Os adeptos exigiam da equipa o mesmo futebol ofensivo e vistoso que marcou a primeira metade da temporada em Stamford Bridge, enquanto do banco Mourinho estava alerta para os problemas que o Paris SG era capaz de criar aos Blues, sempre pressionando no sítio e momento certo. O plantel do Chelsea não conseguiu assim passar um teste de grau de dificuldade maior do que o previsto e assistirá ao resto da Liga dos Campeões em casa. Algo que poderá muito bem vir a acontecer com as restantes equipas inglesas, tornando os quartos-de-final território proibido para os britânicos.

Os assobios a Ancelotti, a ovação a Lopetegui

Paralelos entre a noite Champions de Madrid e do Porto são poucos. No banco estão técnicos com uma história nesta temporada radicalmente diferente. Carlo Ancelotti entrou como vencedor da Liga dos Campeões e elevou o futebol do Real Madrid a uma máquina de retraçar tudo o que lhe apareceu pela frente até ao Mundial de Clubes. Julen Lopetegui foi rodando os seus jogadores, muitas vezes de forma incompreensível para quem assistia, em busca do melhor onze para enfrentar os jogos decisivos da temporada.

Cristiano Ronaldo Schalke

Schalke só não escapou à sombra de Ronaldo

Comparando erros e virtudes, muitas vezes somos levados a entender a sorte como um fator decisivo do futebol. Não é. Poderá haver uma pequena dose de sorte numa bola que, depois de bater na barra, sai para fora da baliza, mas até esses elementos são hoje em dia escalpelizados até ao ínfimo pormenor. A sorte não entra na análise do jogo. A paixão, sim.
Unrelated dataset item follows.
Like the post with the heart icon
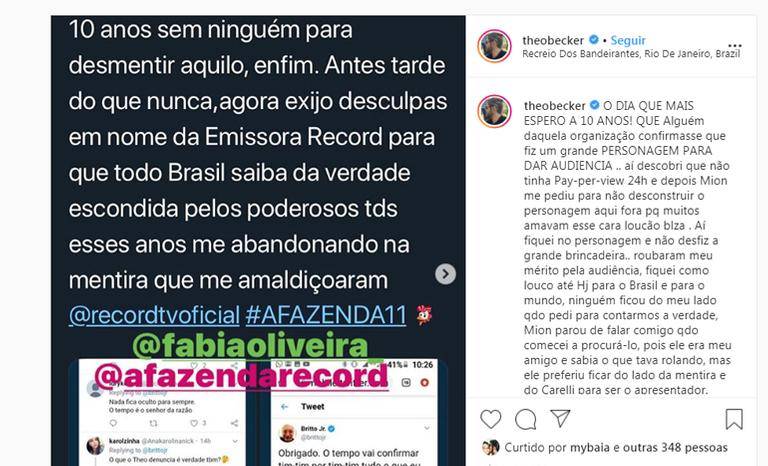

Onde Lopetegui surge, hoje, como um apaixonado pelo jogo, constantemente a colocar em causa as suas próprias ideias, Ancelotti parece ter estagnado no conforto de uma fórmula que lhe deu um título europeu, no ano passado, e parecia ser suficiente para fechar contas na presente temporada, pelo menos a nível interno. Nada mais errado. O futebol é um elemento dinâmico, em mutação, e a ideia certa e proveitosa de hoje acaba por ser o elemento frágil de amanhã.
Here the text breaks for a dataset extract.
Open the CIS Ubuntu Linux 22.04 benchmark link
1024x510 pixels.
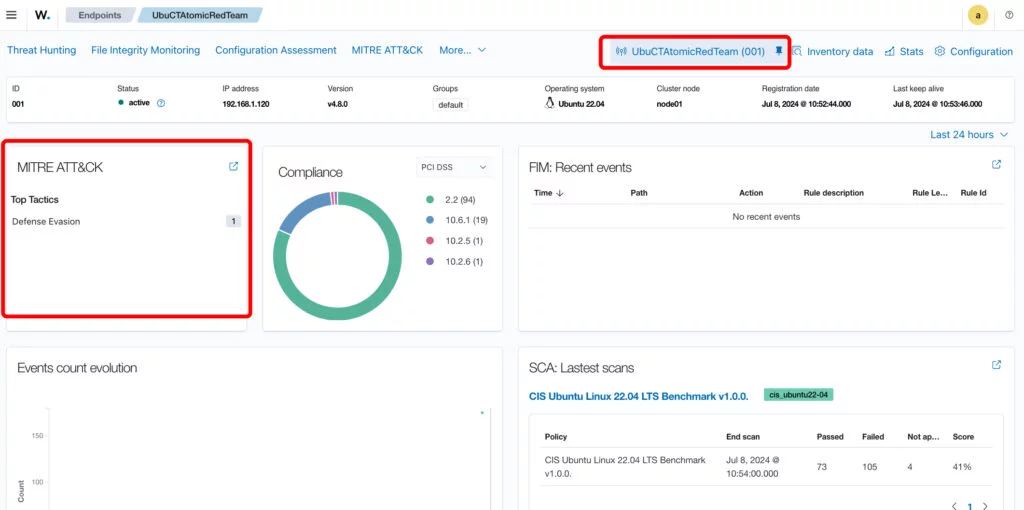pyautogui.click(x=638, y=396)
No capítulo das coisas que nunca mudam, no entanto, está Cristiano Ronaldo, que com dois golos em momentos decisivos travou o ímpeto do Schalke 04 e segurou o Real Madrid na Liga dos Campeões. Se o FC Porto promete ser o adversário desejado por todos para os quartos-de-final, por não transportar consigo a carga do “papão”, o Real Madrid é daquelas equipas que, tendo passado a eliminatória, mais dados deixou sobre como pode vir a ser eliminada no encontro seguinte.